The pressing question for me at the moment is: If I'm doing so well, why is five pounds so heavy? I have a couple of light handweights that I've pulled out of mothballs to do some easy exercising with. The catch is, they aren't so light. What I used to be able to throw around with impunity I now can't even do ten legal curls with. I knew I'd had a fair amount of muscle wasting, but this is ridiculous. It's time to start getting serious about building myself back up. There's still a lot I can't do yet, since I'm forbidden to lift anything that weighs more than 15 pounds for a few months yet. Still, I don't see that as a major problem, since I'm currently having trouble with a third of that amount.
The level of my anti-rejection drug has been lowered slightly, from 10 mgs twice a day to 9 mgs twice a day. I don't know if the change is significant enough to make any kind of impact on the intention tremors I've been getting, but at least we're moving in the right direction now. I learned today that the headaches and dry cough I've been troubled with the past week may well be due to the anti-rejection drug as well. Ironic how something so good for me is so bad for me.
My morning glory vines are now about a third of the way up the fencing, and started to bloom yesterday. Yesterday I had one magenta colored flower, and today one blue and two purple flowers. There were buds aplenty on the vines today, so with any luck I'll get a decent picture of the vines tomorrow to show off in an entry. I'll also need to post pictures of the gardens my sisters planted for me while I was in the hospital. Great bursts of color and mayhem predominate, just as I'd hoped to plant myself.

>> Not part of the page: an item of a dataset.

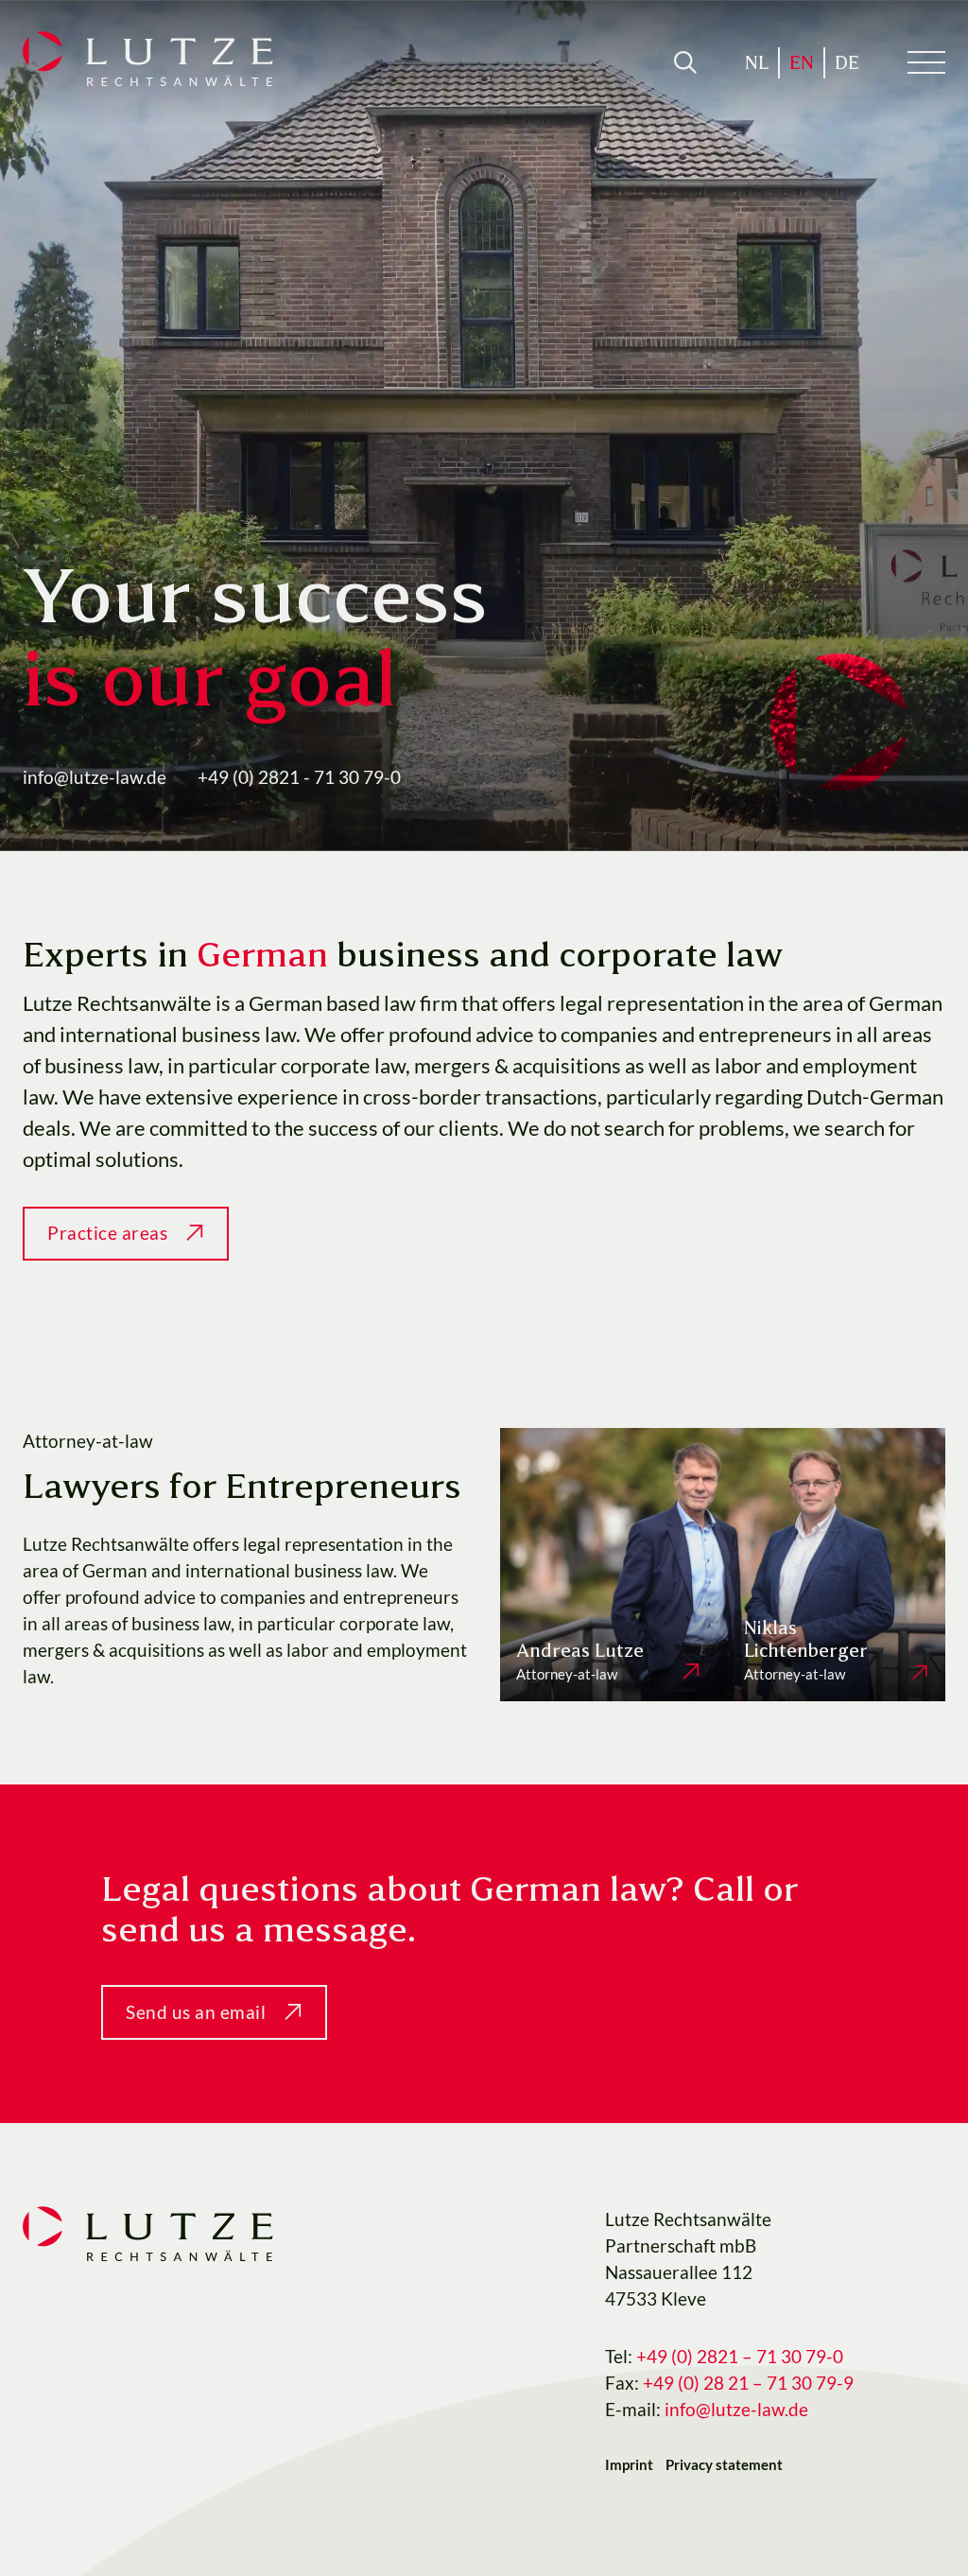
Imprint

People are already starting to talk about when I go back to work. To be honest, I have no intention of going back to work this summer, and if I can put it off until the end of November I'll do so. I think my new liver and I are going to need a nice, long honeymoon to get acquainted. I want this "marriage" to work, so I'm taking all the time I can legally get. Maybe I'll change my tune when I start feeling really good, and perhaps start getting bored, but then again, I got no vacation this year at all (twelve day hospital stays do not count) so this will be my only chance to take one.
The logistics of actually getting away for a weekend right now are formidible. I'd give a great deal to get away to somewhere ... anywhere ... for a long weekend, but between the drugs and having to stay close to my hospital and my current lack of stamina, I have no idea what I could manage. It's probably too early to be thinking about that anyhow, but then again, it's probably a good sign that I am thinking about it.
Meanwhile, I have started on one of the handful of projects I had set aside in anticipation of being stuck home in recuperation mode. My father left a legacy of several hundred letters written home to his parents and friends during World War II, as well as keepsakes such as paper money and coins from the war era from the Pacific theatre, and a treasure trove of photographs. I am in the process of transcribing, scanning, and building a site to chronicle those items. The earliest of them was sixty years old this June, the sixtieth anniversary of my father's graduation from college. It's strange to hold these items in my hand, knowing that my father (who could never have been justly accused of being a sentimentalist) saved them for all those decades until he died. At the same time, I'm finding it a good way to center myself, and reconnect with a man dead for thirteen years.
I often wonder what he would have made of this whole liver transplant thing.